I heard someone at the Dell Think Tank at HIMSS12 refer to healthcare reform as being as slow as molasses, and that’s an apt description. As Americans, most of us have a mentality of “We want it and we want it now and it’s got to be perfect when we get it because we’ll settle for nothing less.” Especially where healthcare is concerned, we’ve definitely acquired a feeling of entitlement. We want the best, quickest, cheapest healthcare money can buy. And it just doesn’t work that way.

Sure, we need to be patient. That’s a given. As Dr. Farzad Mostashari said in his HIMSS12 keynote, “Change takes time.” But for many – be they the underserved, underinsured, or under-treated, time is a precious commodity. Healthcare needs to pick up its pace so that patients don’t get left out in the cold.

About the author

Jennifer Dennard

Jennifer Dennard

As Social Marketing Director at Billian, Jennifer Dennard is responsible for the continuing development and implementation of the company's social media strategies for Billian's HealthDATA and Porter Research. She is a regular contributor to a number of healthcare blogs and currently manages social marketing channels for the Health IT Leadership Summit and Technology Association of Georgia’s Health Society. You can find her on Twitter @JennDennard.

4 Comments

  • “Buzzwords”?

    There are two, that are unchanged (and yet to be realized) in the nearly 20 years I’ve been around health care:

    “Transformative”

    and

    “Transparency”

  • Do you want more rapid change in health care? The get government out of it.

    MU Stage 2 is one rule. That’s all. It has taken years to formulate, and it will be another 6 months to finalization of the rule, then another 2-3 years to adoption. And while all this is going on, there have been no significant innovations in EMRs – every vendor has been frozen in place, afraid to make changes lest they lead to incompatibility with MU. From end to end, MU Stage 2 will have taken 5 years or more. All 3 stages will take 10 or more. Do you know of any other field in which IT development has been held in stasis for 10 years?

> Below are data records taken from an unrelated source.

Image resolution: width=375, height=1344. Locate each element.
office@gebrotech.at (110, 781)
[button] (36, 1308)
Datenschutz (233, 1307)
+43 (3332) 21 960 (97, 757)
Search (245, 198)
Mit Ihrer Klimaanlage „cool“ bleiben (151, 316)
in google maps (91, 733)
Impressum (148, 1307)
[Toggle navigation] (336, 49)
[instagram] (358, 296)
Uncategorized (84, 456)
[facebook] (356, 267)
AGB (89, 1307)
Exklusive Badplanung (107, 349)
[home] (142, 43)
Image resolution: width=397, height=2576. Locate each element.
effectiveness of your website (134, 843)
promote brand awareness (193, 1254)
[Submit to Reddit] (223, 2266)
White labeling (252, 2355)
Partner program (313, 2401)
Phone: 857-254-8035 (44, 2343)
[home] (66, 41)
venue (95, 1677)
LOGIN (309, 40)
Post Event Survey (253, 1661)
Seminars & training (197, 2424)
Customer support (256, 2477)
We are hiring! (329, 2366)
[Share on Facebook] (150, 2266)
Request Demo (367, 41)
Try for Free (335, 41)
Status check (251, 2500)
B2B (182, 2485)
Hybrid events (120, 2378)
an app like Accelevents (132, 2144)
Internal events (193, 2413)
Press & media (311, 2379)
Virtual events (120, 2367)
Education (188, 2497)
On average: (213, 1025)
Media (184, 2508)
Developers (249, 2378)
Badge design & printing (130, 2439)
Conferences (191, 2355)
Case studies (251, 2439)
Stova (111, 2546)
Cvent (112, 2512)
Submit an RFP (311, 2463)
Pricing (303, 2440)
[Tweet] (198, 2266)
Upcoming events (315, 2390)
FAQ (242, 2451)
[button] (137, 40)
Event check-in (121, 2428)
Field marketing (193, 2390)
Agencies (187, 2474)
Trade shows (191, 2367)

    The author seems to think that government-driven reform is the solution to society’s problems with health care. She couldn’t be more wrong – government involvement in health care IS the problem.

    In 1960 American healthcare was undoubtedly the best in the world. It wasn’t perfect, but there was none better. In 1965 medicare was introduced. In the 1970s govt realized medicare was deeply flawed, and began attempting to change the system. In the 1980s government instituted DRGs, began to regulate how physicians must behave, and how they could get credentials, and began to directly legislate certain forms of health care provision. In the 1990s government introduced RBRVSs, accelerated the use of JCAHO as a hammer to knock hospitals into line with medicare’s desires, and continued to politicize medical care. In 2000 the government retreated from the failure of HMOs, but tightened the noose on hospitals and physicians in terms of meeting CMS’s “idealized” behavior and quality standards. In the 2010s, government is returning to the managed care concept, and is beginning to use EMRs as a means of gaining compliance from hospitals and doctors with government’s wishes. And now, rather than being ranked as the best health care system in the world, we rank 38th. Way to go, government…

  • I’m reminded of what Adam Sharp, MD,
    Founder par8o & SERMO posted on par80 a few weeks ago:

    “The goal of EMRs is to wrestle control of healthcare away from the doctor-patient relationship into the hands of third parties who can then implement their policies….by simply removing a button or an option in the EMR. If you can’t select a particular treatment option, for all intents and purposes the option doesn’t exist or the red tape to choose it is so painful that there is little incentive to ‘fight the system.’”
    http://par8o.com/wordpress/why-emr-is-a-four-letter-word-to-most-doctors/

    But we already knew this, didn’t we?

  • The one thing that has bothered me about the current state of emr/ehr solutions is the focus on meaningful use as a selling point. Shouldn’t the focus be on streamlining the product and accurately documenting the encounter?